Nijhuis: It’s a great question, and I hesitate to get too deeply into the counterfactual. But in general, I think that the conservation movement has defaulted to top down solutions in many cases for understandable reasons, because the species they’re concerned with are facing extinction. There are emergencies that they’re trying to deal with quickly.
But top down solutions do tend to provoke a political backlash that often undercuts the goals that they’re trying to achieve. I think that is a systemic problem in the modern conservation movement, where people have defaulted to these top down solutions, and ignored or deprioritized the need to, as Aldo Leopold said, reorganize society, so that there’s more widespread recognition of what should really be an apolitical statement that we need our relationships with other species in order to survive. And then from there, we could as a society work more closely together to figure out how that’s achieved.
Miller: Jaclyn, one of the lessons that I drew from your article is that successful conservation doesn’t really look like a discrete action with a quick end point or even any end point. It seems more like ongoing intervention and work. What does that mean in terms of human actions and human policies?

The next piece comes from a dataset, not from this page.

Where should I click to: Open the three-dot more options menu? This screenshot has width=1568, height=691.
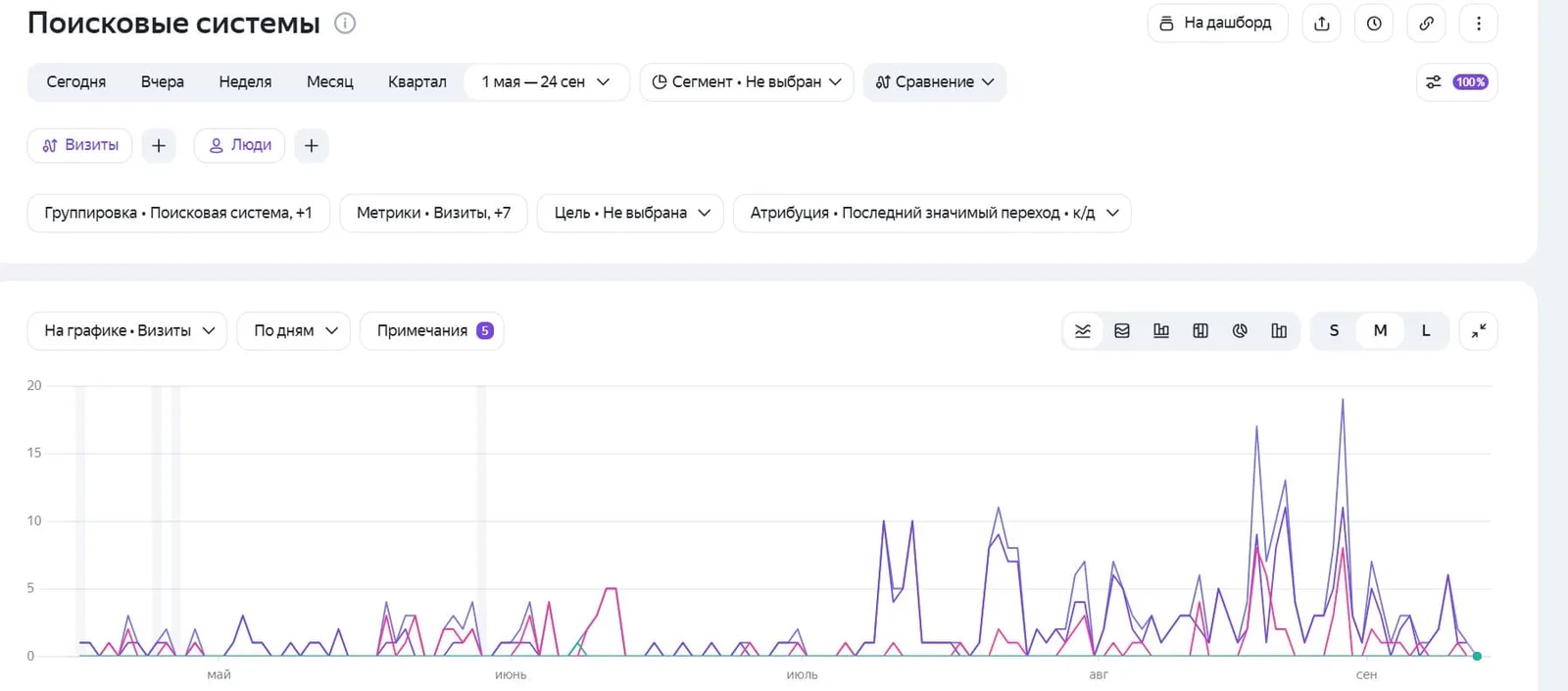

Moyer: That’s a great question, and that’s certainly a shift in perspective that I had myself working on this story. I think in the case of the butterfly, it’s really clear that it’s not about removing people from the scene altogether. It’s more about rethinking and rebuilding the human relationship within the ecosystem. I think that’s been crucial for preserving the butterfly’s habitat, because it’s a habitat that relies upon disturbance, which historically came in the form of fire, and now a lot of those fires are being brought back.
I think in a lot of cases, learning from indigenous communities has been really pivotal to learning to rebuild those relationships and think about humans not as not as separate, but as part of the whole ecosystem.
Miller: And finally Jaclyn, at one point in your article you write “So what? In the face of an ecological crisis of such grand scale, it was hard to imagine what difference the survival of one small blue butterfly might make.” Have you come up with your own answer to your “so what” question?
Moyer: I think that that is an ongoing question. A lot of the people I spoke to for this article, I asked that same question more or less. And most people came around to saying something about how, in the face of climate change, our greatest hope is a diverse ecosystem. The more species we have, the more relationships are possible, the more resilience we have to face whatever upheavals and changes might come. And of course the way to get a diverse ecosystem is to care about each species. While the butterfly is just one small species, it is part of this greater network. As is seen in this story, the conservation of the butterfly really benefited and involved supporting all of these other species in which the butterflies really entangled with. So while the butterfly served as kind of this touchstone and incited a lot of the policies and conservation strategies that were put in place, it really benefited the whole prairie ecosystem.
Miller: Thank you both for joining us today. Jaclyn Moyer and Michelle Nijhuis, thank you.
Moyer / Nijhuis: [In unison] Thank you.
Miller: Jaclyn Moyer is a writer based in Corvallis. She wrote one of the articles for the special issue of High Country News, all devoted to new ways to think about conservation movements. Michelle Nijhuis was a guest editor for the issue. She’s also the author of the book “Beloved Beasts.”